Texto selecionado:
Como poderá a mente debater-se entre o feio e o belo, agarrando-se a um e empurrando para longe o outro? Este conflito torna a mente insensível e exclusivista. Qualquer tentativa por parte da mente para encontrar uma linha que separe o feio do belo faz ainda parte de um ou de outro. O pensamento não pode, faça ele o que fizer, libertar-se dos opostos; o próprio pensamento criou o feio e o belo, o bom e o mau. Portanto, ele não pode libertar-se das suas próprias atividades. Tudo o que pode fazer é ficar quieto, não escolher. A escolha é conflito, e a mente volta de novo à sua própria confusão. A quietude da mente liberta-nos da dualidade. J. Krishnamurti, Cartas a uma jovem amiga, tradução de Joaquim Palma, Editorial Presença, Lisboa, 2008, pp. 36-37.

A revolta inteligente
“Sê mentalmente flexível. A força não está em ser-se firme e forte mas em ser-se flexível. A árvore, que é flexível, aguenta-se no meio da ventania. Reúne em ti a força que existe na brisa ligeira.
A vida é estranha, tem tantas coisas a acontecerem inesperadamente, que a mesma resistência não resolverá qualquer problema. Precisamos de infinita flexibilidade e de um coração simples.
A vida é como o fio de uma lâmina, e cada um tem de percorrer esse caminho com extremo cuidado e flexível sabedoria.
A vida é tão rica, tem tantos tesouros, mas chegamos a ela com os corações vazios; não sabemos encher os nossos corações com a abundância da vida. Interiormente somos pobres e, quando as riquezas da vida nos são oferecidas, nós recusamo-las. /.../
Mantém a mente aberta. Vive no passado, se tiver de ser, mas não lutes contra esse passado; quando o passado chegar, olha para dentro dele, não o empurres para longe nem te agarres demasiado a ele. A experiência de todos estes anos, a dor e a alegria, os momentos de sofrimento e a memória da separação, a sensação de distância, tudo isso trará enriquecimento e beleza. O importante é o que tens no coração; e desde que isso esteja a transbordar, tu tens tudo, tu és tudo.
Está atenta a todos os teus pensamentos e sentimentos, não permitas que um único sentimento ou pensamento surja sem que te apercebas dele, e absorve todo o seu conteúdo. Absorver não é a palavra adequada; trata-se, sim, de ver todo o conteúdo do pensamento-sentimento. É como entrar numa sala e ver, de uma só vez, tudo o que está nela, a sua atmosfera e os seus espaços. Vermos e estarmos atentos aos  pensamentos torna-nos intensamente sensíveis, flexíveis e vigilantes. Não condenes nem julgues, mas está bem atenta. Da separação e das escórias retira-se o ouro puro.

O problema: Transcreva do texto sobre a mente e a flexibilidade o trecho entre "A vida é estranha, tem" e "um coração simples.", inclusive.

Excerto de dados:

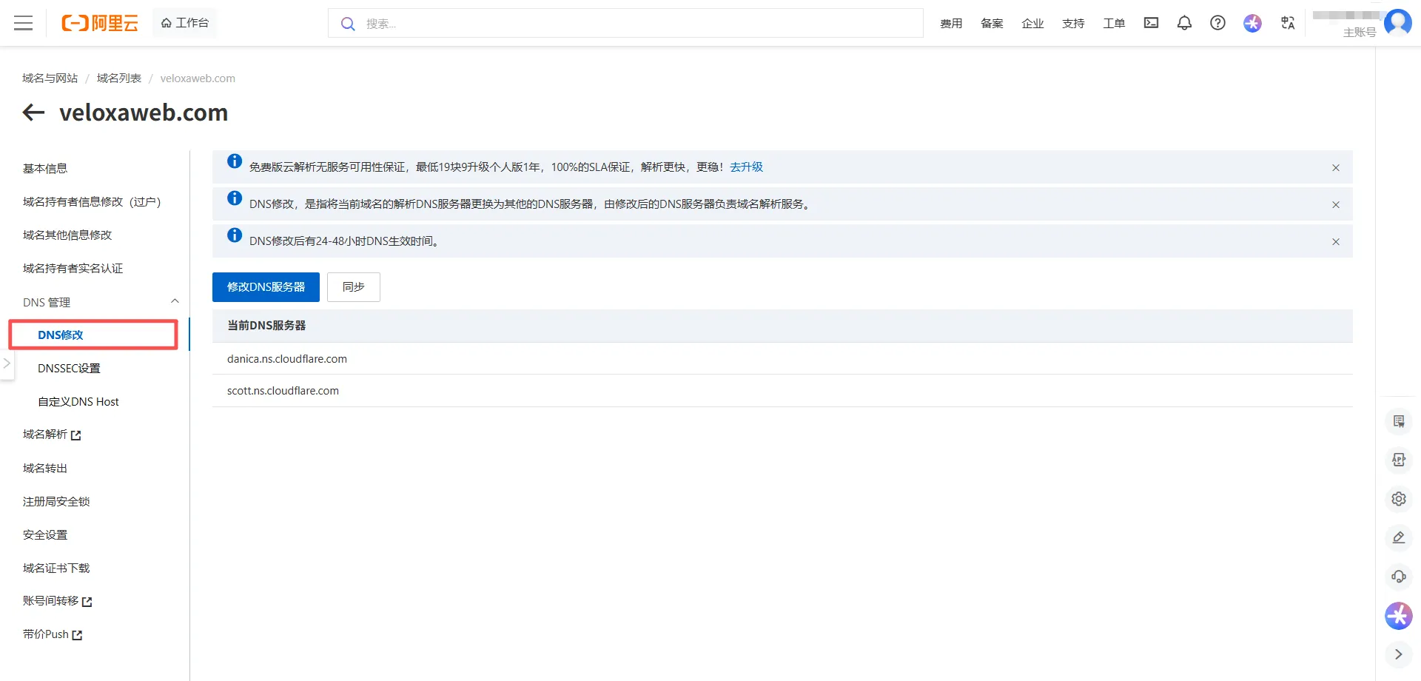Click the 修改DNS服务器 button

Resposta ao exercício:
A vida é estranha, tem tantas coisas a acontecerem inesperadamente, que a mesma resistência não resolverá qualquer problema. Precisamos de infinita flexibilidade e de um coração simples.